There was no official time estimate when the dispute would be settled.
“We just want a decent raise,” said David Winters, one of about 15 striking court workers outside the San Martin court building Monday. Winters, who has worked as a criminal court reporter in San Martin for five years, urged people going into the court building to demand their business in the court get taken care of today. “We’ll be out here until it’s settled.”
The disagreement centers largely on salary. Local 715 Service Employees International Union, which represents court workers, is asking for a 6-percent annual raise for court workers, while Superior Court officials are offering 2.5 percent in the first year of a three-year contract that would contain no raises after the initial year.
Tensions began to boil when the court workers’ contract expired on Oct. 28 and the 650 union members voted by a 93-percent margin to reject the courts’ new contract offer. Numerous negotiation attempts since then have failed, leading the court workers to take up the picket line.

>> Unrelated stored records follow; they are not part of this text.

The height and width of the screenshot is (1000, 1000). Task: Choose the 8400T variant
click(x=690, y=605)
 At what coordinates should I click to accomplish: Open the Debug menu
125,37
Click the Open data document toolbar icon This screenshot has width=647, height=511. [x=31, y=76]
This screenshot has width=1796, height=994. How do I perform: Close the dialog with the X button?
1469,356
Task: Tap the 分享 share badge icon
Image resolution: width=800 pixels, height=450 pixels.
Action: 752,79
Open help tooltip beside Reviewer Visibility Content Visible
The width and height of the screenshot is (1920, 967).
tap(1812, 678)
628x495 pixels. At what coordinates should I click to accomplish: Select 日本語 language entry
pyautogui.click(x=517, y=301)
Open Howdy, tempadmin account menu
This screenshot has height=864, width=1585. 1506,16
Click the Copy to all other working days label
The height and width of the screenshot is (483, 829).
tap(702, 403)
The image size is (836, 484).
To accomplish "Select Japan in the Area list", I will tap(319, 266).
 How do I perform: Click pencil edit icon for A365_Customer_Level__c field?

A major barrier in the contract dispute revolves around a change in law several years ago in which Superior Court employees started being funded by the state, not the county. With the dismal state of the California budget, officials have already cut Superior Court jobs in several counties, and the courts and court workers’ unions in Santa Cruz and San Mateo counties recently agreed on new contracts on the eve of potential strikes.
“It was really incredible today, people were lost in the court house, just milling in the hallways,” said Stephen Benitzhar, a San Jose attorney who showed up at the San Jose Hall of Justice for three of his clients’ cases, all of which got delayed. “It’s chaos in there right now – this can’t go on more than a week.”
Benitzhar said he was disappointed with his morning hearings because the delays created by the strike meant that one of his clients had to remain in county jail until the strike was over and a hearing could be conducted and another was unable to have the warrant for her arrest cleared.
“It’s frustrating because it affects all of us,” he said. “But I know many of these people out here, and I empathize with them.”
While court officials have stated in recent weeks and during negotiations that state budget cuts have eliminated any possibility of raises for court employees, workers did not agree.
Local 715 members protesting outside the Hall of Justice in San Jose said the court just purchased millions of dollars worth of new furniture, judges’ chambers, phones and computers. They also pointed to the fact that Kiri Torre, Superior Court’s chief executive officer, received a 7.5-percent pay raise in December – the largest legal wage increase possible, bringing her salary to $182,000, and that Superior Court judges recently received a 4.8-percent pay increase.
“We have had all kinds of attorneys and interpreters and others tell us they are in our court – one attorney bought us 200 donuts this morning,” said Cindy Johnson, a court reporter in San Jose who has worked at various county court facilities for more than 18 years. “I’ve never had to strike before, but this is the only way we can be heard. I think it will take a few days, but I’m confident we will work something out. … We want to get back to work for justice, but first we need to get some justice ourselves.”